Sometimes, however, sport becomes the vehicle for supporting, rather than causing a significant change. This is the message that leaps loud and clear from 401, Ben Smith’s extraordinary tale of how he formulated and then completed an outrageous sporting challenge.

In an early reflection, Smith notes that: “I’d always seen myself doing something big. Not necessarily completing 401 marathons in 401 days big, but something where I would say afterwards: ‘That was different.’.

Imagine even contemplating two marathons on successive days, never mind running one every day for 57 weeks. In her foreword, marathon runner Paula Radcliffe points out that even at her peak she ran no more than 151 miles a week; Ben Smith did 180 miles every week for more than a year.

Smith’s personal trainer thought his client was mad and told him his body would ‘shut down’ after 60 successive marathons, but the daily injection of the 26.2 mile drug became the vehicle that drove Smith to his soul-cleansing salvation.

Salvation?
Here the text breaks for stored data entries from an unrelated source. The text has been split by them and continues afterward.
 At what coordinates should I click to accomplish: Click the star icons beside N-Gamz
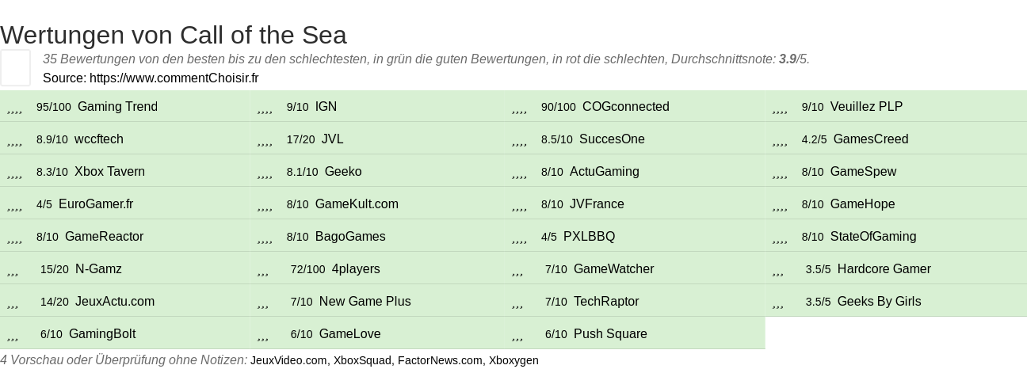(x=13, y=269)
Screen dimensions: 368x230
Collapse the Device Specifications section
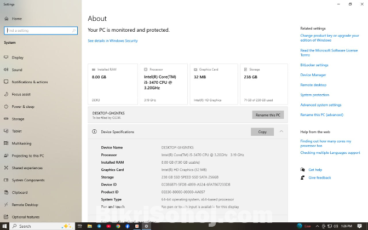point(281,131)
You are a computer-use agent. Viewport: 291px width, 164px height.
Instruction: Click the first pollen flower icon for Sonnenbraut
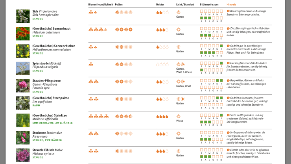click(x=117, y=30)
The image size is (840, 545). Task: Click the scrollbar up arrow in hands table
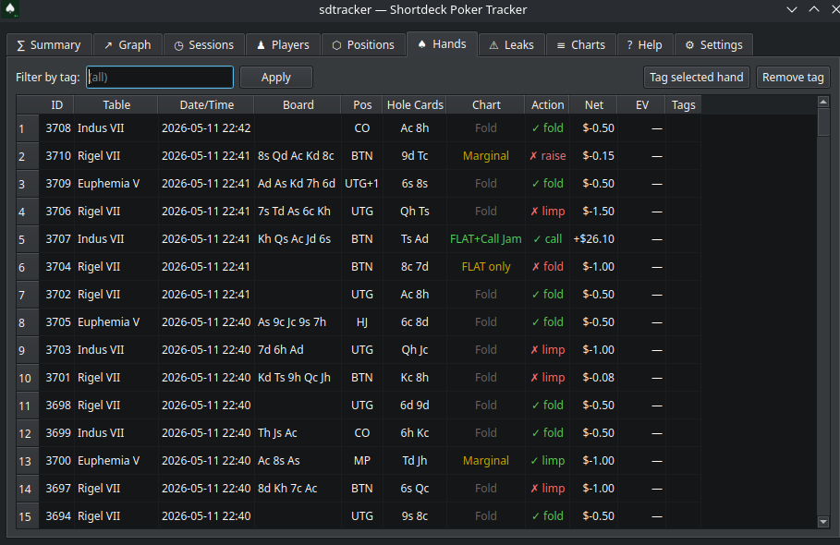(x=823, y=102)
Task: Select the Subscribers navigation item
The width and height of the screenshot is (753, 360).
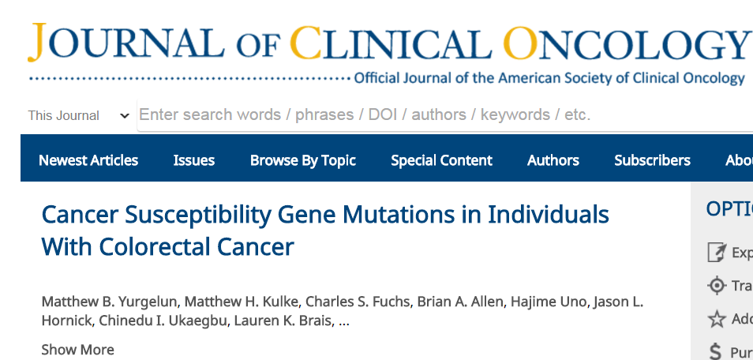Action: [652, 160]
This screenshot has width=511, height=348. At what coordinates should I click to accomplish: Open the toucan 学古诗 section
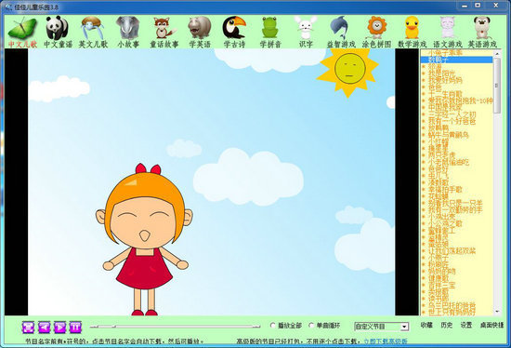[x=234, y=32]
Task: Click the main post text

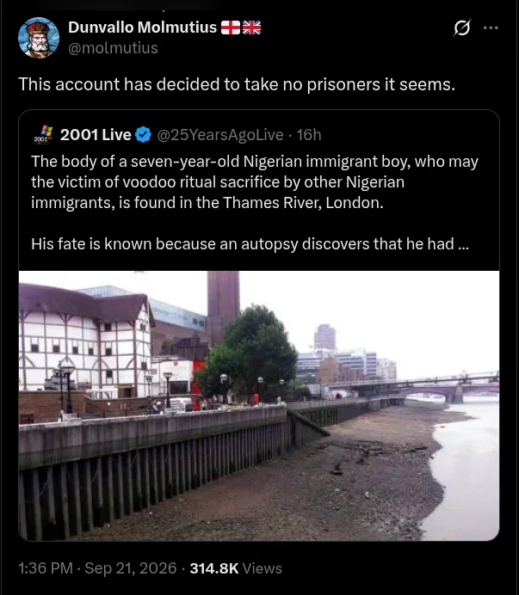Action: tap(237, 84)
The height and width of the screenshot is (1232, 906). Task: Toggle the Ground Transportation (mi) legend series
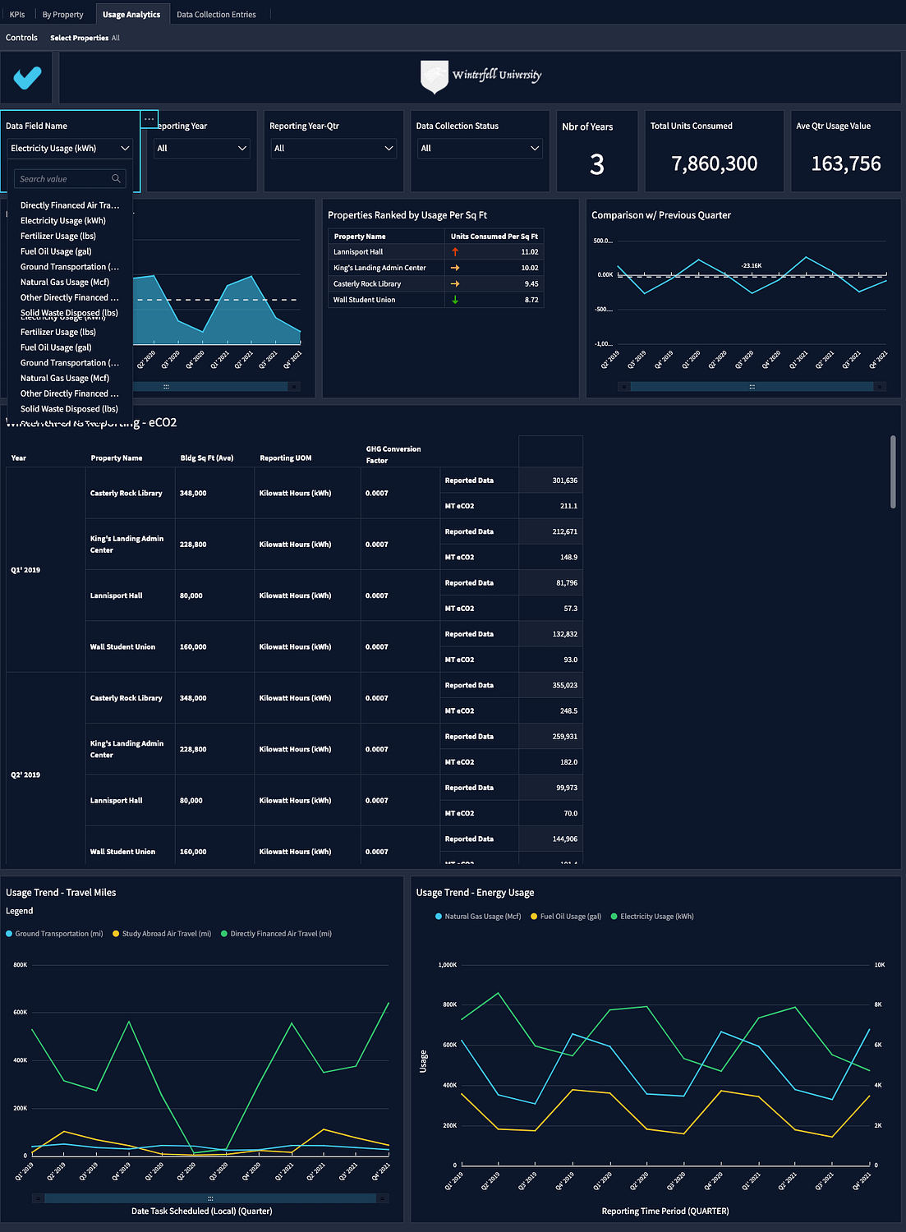click(54, 934)
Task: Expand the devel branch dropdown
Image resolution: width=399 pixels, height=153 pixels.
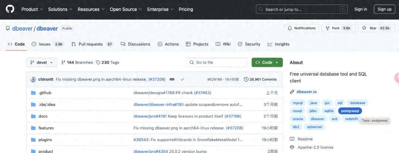Action: point(42,62)
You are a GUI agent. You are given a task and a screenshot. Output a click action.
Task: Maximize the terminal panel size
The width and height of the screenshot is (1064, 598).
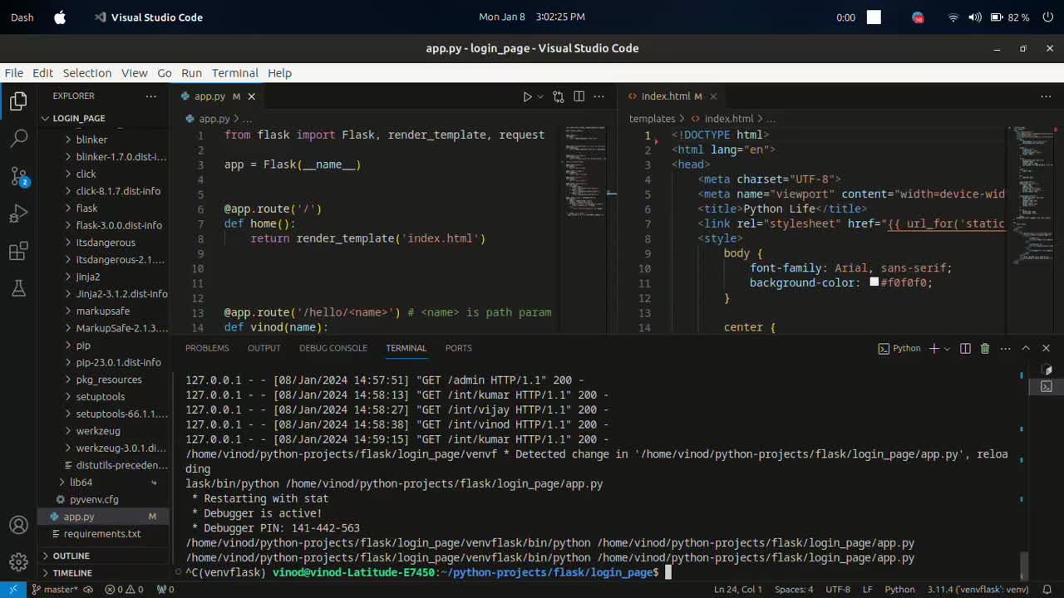coord(1026,348)
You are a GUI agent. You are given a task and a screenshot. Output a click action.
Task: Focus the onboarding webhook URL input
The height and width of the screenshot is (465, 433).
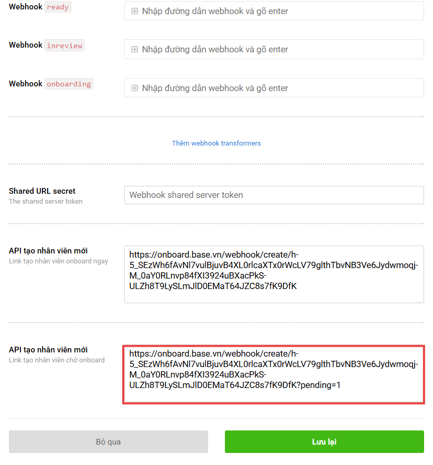(274, 88)
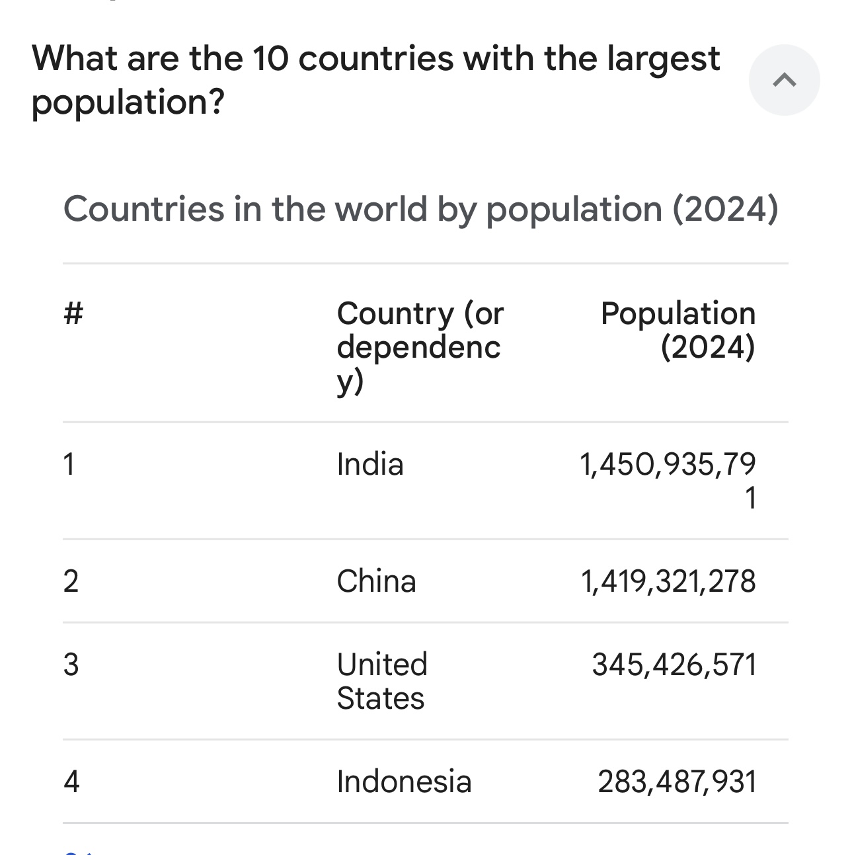Click India's population figure 1,450,935,791

click(668, 481)
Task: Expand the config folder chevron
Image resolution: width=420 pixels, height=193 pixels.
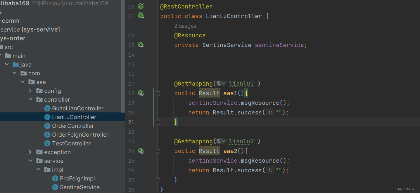Action: point(30,91)

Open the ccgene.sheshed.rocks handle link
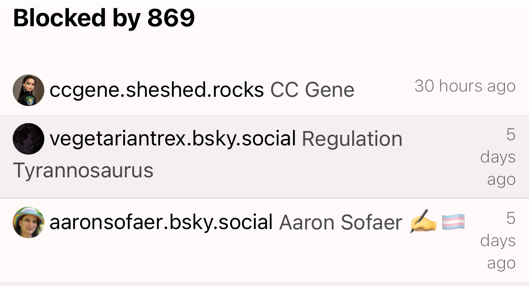click(x=157, y=90)
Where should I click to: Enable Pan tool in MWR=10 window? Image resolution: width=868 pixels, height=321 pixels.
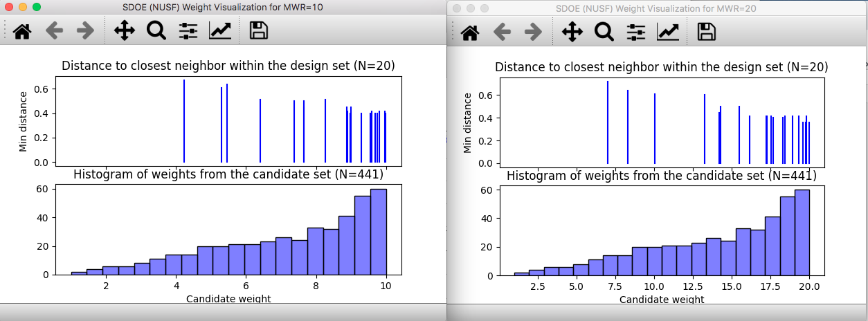click(124, 30)
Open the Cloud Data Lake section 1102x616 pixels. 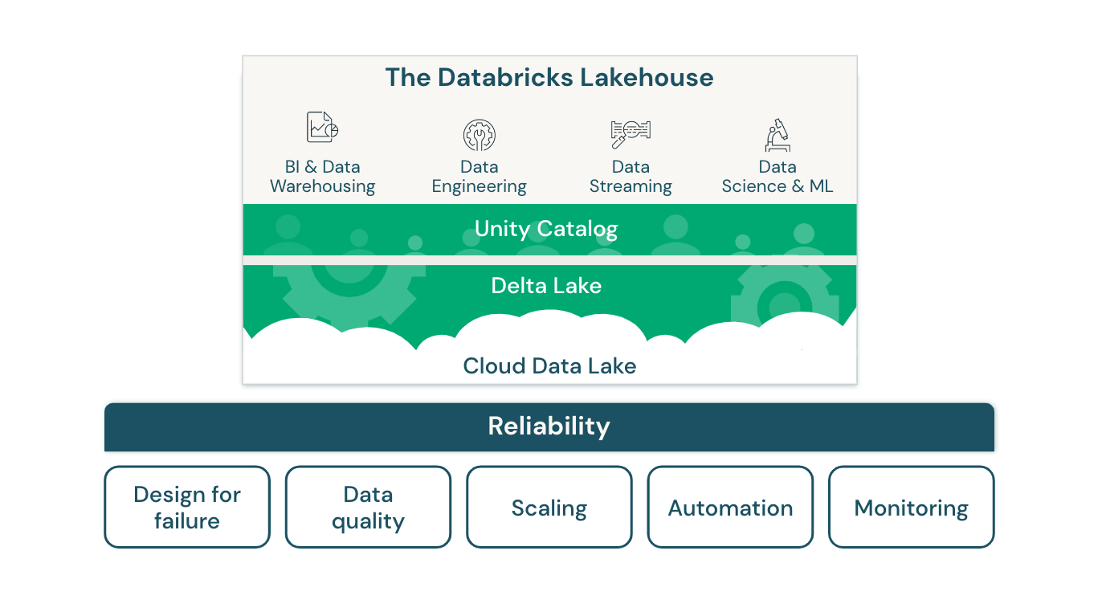(x=549, y=366)
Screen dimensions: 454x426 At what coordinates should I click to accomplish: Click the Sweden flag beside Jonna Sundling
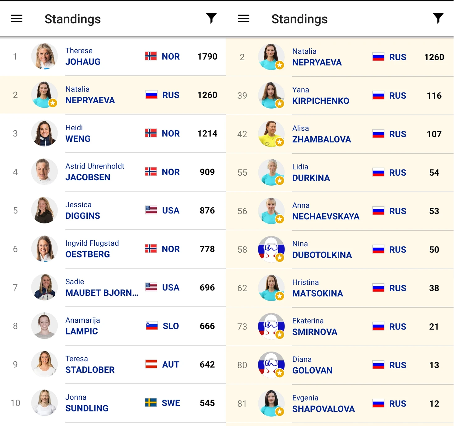(151, 403)

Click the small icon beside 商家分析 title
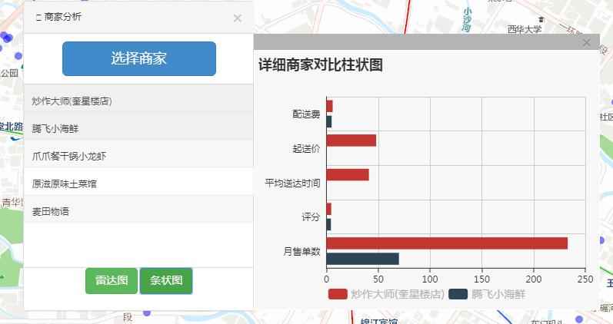click(38, 17)
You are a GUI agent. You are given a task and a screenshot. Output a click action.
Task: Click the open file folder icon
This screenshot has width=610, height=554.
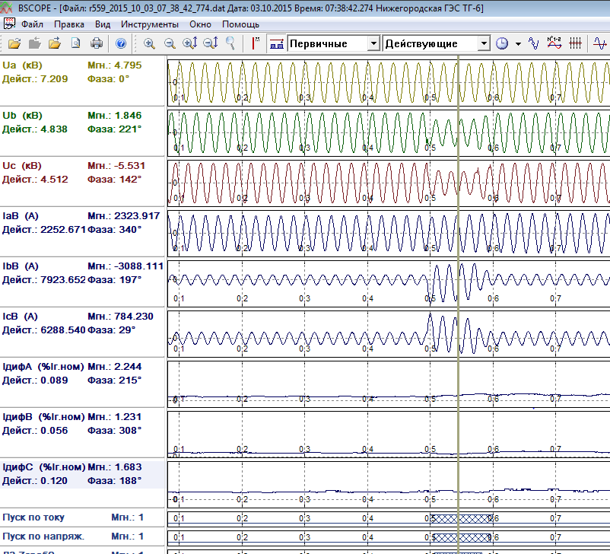[x=14, y=43]
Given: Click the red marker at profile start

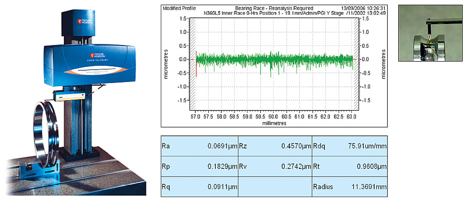Looking at the screenshot, I should pyautogui.click(x=196, y=64).
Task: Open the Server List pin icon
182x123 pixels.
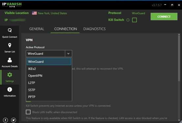Action: pos(10,45)
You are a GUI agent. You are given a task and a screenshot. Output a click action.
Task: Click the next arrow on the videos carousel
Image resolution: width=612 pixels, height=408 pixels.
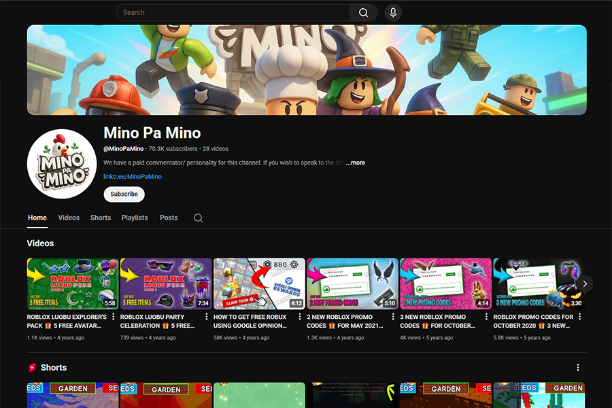(x=584, y=283)
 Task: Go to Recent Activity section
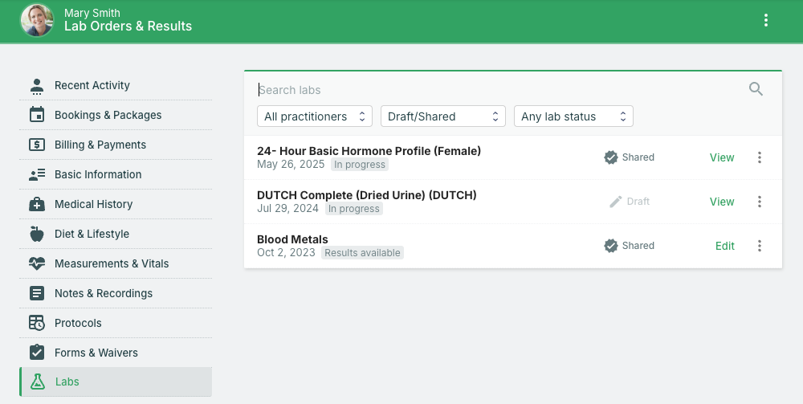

Yes. You see, the author was bullied to such a degree as a child that the experience bothered him well into adulthood. Even with a loving wife, big house, car, career and money, he was never content; knew there must be something more than a job that was ‘draining my soul’.

Deep down, Smith understood that unless he effected a radical change in his life, things would continue as they always had. Many millions of people have thought along similar lines, but Smith was brave enough to do something about it.

401 is not a book about running per se, nor does it provide a chronological list of where he ran, replete with finishing times and dietary details. Running provided the means through which Smith found a form of contentment and happiness, but readers will sense that the sport he chose could just as easily have been swimming, cycling or ocean rowing.

The message this book delivers is actually quite simple: anyone can do anything if they put their mind to it, but readers will be delighted that Ben Smith spends 250-odd pages filling in the detail.